In this specific case(Phala-Network/runtime-bridge#83), the user started the tool when both the parent chain and the parachain were synched to the network height. Its jsonrpc session was frozen when querying getFinalizedHead on 2022-04-19T08:23:29.530Z where it turned to the 1503872rd block of the Khala chain.

Since I am not familiar with Substate and Rust, I can only guess that querying getFinalizedHead while the parachain node is finalizing a new coming block would cause a dead lock. Correct me if I'm wrong :)

I can set a watchdog for the jsonrpc session's keepalive failure for a workaround, but it do affect the reliability of the mining toolchains and the earning and income of the miners.

niklasad1 commented 2 years ago

hmm, so you don't have any logs from node that you connected to?

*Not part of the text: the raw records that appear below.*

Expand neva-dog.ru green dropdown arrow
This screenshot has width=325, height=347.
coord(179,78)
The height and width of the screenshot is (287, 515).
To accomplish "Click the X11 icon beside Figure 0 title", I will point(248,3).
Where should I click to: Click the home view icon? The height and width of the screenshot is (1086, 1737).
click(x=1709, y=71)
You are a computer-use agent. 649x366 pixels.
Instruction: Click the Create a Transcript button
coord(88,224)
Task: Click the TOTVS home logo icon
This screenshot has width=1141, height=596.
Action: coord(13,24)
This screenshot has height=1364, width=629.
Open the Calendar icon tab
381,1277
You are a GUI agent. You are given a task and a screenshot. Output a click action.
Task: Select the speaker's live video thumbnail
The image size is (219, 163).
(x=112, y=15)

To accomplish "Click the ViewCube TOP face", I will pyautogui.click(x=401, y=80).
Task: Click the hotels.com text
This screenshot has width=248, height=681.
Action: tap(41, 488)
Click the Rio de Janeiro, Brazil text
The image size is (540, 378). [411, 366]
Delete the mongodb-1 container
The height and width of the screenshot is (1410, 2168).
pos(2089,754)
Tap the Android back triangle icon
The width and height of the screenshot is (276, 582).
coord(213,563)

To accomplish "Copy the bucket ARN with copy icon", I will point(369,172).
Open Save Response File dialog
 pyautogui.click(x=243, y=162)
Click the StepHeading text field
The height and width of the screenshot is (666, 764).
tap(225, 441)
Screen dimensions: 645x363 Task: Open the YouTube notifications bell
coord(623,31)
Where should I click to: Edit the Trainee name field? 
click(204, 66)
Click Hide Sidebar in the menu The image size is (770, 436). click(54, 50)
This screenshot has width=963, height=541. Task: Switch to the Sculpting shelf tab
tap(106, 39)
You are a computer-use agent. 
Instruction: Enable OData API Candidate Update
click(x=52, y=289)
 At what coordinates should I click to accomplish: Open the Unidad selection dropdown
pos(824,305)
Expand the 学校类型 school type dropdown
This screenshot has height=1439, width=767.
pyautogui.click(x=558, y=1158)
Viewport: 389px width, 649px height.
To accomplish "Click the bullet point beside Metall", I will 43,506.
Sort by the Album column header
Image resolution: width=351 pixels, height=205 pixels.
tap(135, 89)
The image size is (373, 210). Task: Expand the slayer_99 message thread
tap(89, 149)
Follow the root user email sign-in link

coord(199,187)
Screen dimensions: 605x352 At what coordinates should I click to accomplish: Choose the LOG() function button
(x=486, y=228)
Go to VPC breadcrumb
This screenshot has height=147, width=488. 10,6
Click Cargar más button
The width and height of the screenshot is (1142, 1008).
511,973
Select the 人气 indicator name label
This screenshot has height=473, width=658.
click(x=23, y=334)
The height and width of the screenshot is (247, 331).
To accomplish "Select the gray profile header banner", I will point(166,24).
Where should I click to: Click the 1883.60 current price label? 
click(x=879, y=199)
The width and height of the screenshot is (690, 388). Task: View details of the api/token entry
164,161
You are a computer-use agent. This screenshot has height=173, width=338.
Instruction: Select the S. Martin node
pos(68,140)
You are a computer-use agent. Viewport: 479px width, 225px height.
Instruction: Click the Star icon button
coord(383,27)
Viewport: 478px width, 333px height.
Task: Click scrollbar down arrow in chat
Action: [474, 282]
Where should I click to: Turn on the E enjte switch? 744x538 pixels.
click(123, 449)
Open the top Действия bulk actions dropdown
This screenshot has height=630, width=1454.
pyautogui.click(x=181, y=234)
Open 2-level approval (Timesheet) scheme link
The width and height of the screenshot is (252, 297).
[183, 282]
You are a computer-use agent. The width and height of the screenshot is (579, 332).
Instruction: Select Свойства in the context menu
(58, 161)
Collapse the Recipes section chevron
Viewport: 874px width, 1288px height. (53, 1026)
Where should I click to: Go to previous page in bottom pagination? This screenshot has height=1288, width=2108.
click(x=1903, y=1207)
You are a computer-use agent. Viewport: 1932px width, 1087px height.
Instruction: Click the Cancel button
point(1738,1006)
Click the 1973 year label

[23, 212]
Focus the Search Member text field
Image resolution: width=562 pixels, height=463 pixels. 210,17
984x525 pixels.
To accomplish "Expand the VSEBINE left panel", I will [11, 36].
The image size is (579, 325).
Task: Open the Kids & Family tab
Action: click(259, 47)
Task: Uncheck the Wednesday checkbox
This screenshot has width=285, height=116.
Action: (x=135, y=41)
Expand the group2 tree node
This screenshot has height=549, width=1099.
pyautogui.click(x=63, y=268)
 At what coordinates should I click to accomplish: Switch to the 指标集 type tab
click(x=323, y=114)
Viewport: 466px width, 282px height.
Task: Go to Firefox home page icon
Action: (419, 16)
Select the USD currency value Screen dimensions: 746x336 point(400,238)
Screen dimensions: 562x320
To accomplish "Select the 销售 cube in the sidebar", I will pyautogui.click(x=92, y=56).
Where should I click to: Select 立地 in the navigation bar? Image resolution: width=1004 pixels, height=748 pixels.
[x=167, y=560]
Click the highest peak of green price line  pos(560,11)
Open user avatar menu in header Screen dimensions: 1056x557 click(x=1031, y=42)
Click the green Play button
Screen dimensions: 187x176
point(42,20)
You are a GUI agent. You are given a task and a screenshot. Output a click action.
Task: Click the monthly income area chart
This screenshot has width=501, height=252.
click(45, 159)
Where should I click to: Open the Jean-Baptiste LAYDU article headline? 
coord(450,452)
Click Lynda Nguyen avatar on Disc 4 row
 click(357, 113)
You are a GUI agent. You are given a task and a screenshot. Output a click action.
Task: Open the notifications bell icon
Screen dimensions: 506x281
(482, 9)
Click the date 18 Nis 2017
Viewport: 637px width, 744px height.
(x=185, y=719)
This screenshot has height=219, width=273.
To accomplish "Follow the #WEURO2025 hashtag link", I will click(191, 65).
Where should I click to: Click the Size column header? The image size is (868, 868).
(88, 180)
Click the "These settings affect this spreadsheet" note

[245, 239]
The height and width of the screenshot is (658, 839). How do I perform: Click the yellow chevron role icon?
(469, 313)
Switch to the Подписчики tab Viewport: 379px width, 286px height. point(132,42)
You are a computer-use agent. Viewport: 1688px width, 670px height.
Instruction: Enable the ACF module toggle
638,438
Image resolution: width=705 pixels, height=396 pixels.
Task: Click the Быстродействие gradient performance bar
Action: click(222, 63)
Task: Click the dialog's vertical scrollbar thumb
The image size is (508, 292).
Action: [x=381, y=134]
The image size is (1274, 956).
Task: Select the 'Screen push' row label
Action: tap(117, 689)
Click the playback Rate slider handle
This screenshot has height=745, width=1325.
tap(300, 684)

Did you try to drop the WebSocket connection and start a new one?

My hunch is that you run in to https://github.com/paritytech/substrate/issues/10672

krhougs commented 2 years ago

For this case we used RUST_LOG="trace,soketto=warn,jsonrpsee_ws_client=warn,remote-ext=warn,trie=warn,wasmtime_cranelift=warn" but nothing valuable found from the output.

Full log: https://github.com/Phala-Network/runtime-bridge/files/8511920/NODE.%2B.data_provider.zip

niklasad1 commented 2 years ago

Hey again,

Thanks for the logs but there are only node logs from 2022-04-19 08:26 because the actual getFinalizedHead call was made around 2022-04-19 08:24. So can you provide the full logs from the node please?

It should be sufficient to run with rpc node with RUST_LOG="rpc=debug" to begin with.

bkchr commented 2 years ago

@niklasad1 something I thought about. Why isn't this "ping-pong" mechanism that polkadot-js uses not backed into the protocol?

niklasad1 commented 2 years ago

something I thought about. Why isn't this "ping-pong" mechanism that polkadot-js uses not backed into the protocol?

Good question, it should be "baked" into the WebSocket protocol but when I checked polkadot-js it doesn't really use WebSocket ping/pong instead the warnings are printed when a call takes longer than some pre-defined timeout but I could be wrong.

soketto supports it and ws-rs "should too"

bkchr commented 2 years ago

@jacogr why not use the "ping-pong" protocol of websockets?

jacogr commented 2 years ago

I honestly cannot recall as to why system_health is specifically used to keep the connection open in a ping/pong fashion. This is all from early 2018. All I know is that the server drops the connection is we don't specifically do it, i.e. if the server doesn't receive anything from the client inside a 60 second period it drops and assumes the client is dead ...which is not that useful if you have subscriptions open....

(The timeout on specific calls is something completely different, it is on a per-call basis where it assumes something went wrong if a reponse is not received for a query inside a timeout window)

Can certainly investigate WS-specific ping/pong, not sure if all the clients libs have it either (there are eg. different usages for Node.js vs the browser). Never looked into it, so cannot comment on server or client lib support and if it gets around the underlying drops.

(Although this doesn't look promising, it mentions the ping/pong is normally from the server, not client - https://stackoverflow.com/a/50883592 and this mentions specifically that the JS browser side doesn't have control of it https://stackoverflow.com/a/10586583 so it would rather seem like a server-side config)

niklasad1 commented 2 years ago

Ok, we can add these as "server-side pings" when jsonrpsee is a thing in substrate if that works better because soketto supports it but it needs a fix in jsonrpsee (should be trivial though)